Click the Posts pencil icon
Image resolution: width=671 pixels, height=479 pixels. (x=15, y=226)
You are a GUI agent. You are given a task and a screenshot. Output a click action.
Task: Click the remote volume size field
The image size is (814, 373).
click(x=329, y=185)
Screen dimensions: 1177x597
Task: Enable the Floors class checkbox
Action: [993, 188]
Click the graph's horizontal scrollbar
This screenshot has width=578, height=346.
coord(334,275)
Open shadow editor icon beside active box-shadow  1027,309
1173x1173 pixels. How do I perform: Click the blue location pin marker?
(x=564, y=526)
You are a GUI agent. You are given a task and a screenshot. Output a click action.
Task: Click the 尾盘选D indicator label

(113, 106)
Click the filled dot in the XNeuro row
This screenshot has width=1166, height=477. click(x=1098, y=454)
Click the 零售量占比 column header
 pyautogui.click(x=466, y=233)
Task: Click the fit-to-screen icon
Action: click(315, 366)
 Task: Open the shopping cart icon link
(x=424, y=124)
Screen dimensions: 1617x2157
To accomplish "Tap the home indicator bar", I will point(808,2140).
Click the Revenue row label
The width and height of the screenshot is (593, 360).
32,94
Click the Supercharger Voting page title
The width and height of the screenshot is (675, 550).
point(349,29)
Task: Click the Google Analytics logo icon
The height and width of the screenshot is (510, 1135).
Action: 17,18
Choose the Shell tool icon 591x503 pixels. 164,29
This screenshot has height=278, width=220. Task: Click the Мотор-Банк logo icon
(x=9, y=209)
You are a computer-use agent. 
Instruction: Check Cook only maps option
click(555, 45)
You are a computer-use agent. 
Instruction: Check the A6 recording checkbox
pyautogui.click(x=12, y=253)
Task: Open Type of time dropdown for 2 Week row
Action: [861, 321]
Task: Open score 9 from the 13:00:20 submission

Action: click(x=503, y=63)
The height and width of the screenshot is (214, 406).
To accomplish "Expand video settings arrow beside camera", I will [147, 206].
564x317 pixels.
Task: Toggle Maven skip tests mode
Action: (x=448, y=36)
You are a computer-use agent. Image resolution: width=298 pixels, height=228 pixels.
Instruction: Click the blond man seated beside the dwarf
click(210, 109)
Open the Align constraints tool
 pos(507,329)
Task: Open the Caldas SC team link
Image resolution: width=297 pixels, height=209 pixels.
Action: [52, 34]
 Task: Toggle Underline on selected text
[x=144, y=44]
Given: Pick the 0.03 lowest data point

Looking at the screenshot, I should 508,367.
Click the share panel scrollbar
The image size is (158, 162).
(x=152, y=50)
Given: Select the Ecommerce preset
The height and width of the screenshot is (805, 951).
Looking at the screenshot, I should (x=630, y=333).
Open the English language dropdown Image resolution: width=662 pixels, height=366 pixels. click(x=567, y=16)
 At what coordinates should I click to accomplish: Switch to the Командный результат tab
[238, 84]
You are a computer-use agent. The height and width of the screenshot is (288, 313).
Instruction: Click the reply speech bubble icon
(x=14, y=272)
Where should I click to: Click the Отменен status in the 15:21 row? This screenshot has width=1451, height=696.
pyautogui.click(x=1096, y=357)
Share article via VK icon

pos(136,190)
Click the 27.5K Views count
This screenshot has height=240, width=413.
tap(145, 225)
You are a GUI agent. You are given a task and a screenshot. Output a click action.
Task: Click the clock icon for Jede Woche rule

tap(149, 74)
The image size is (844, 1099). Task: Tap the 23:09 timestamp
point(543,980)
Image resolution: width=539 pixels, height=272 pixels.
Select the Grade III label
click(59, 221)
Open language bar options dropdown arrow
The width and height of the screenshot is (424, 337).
- - -
_ACTIVITY_: When you reach the line that contains "Task: Click the remote volume size field", stop; output it and every line before it from the start of the data, exactly as written.

_ANSWER SECTION_:
Click the Posts pencil icon
Image resolution: width=671 pixels, height=479 pixels. (x=15, y=226)
You are a GUI agent. You are given a task and a screenshot. Output a click action.
Task: Click the remote volume size field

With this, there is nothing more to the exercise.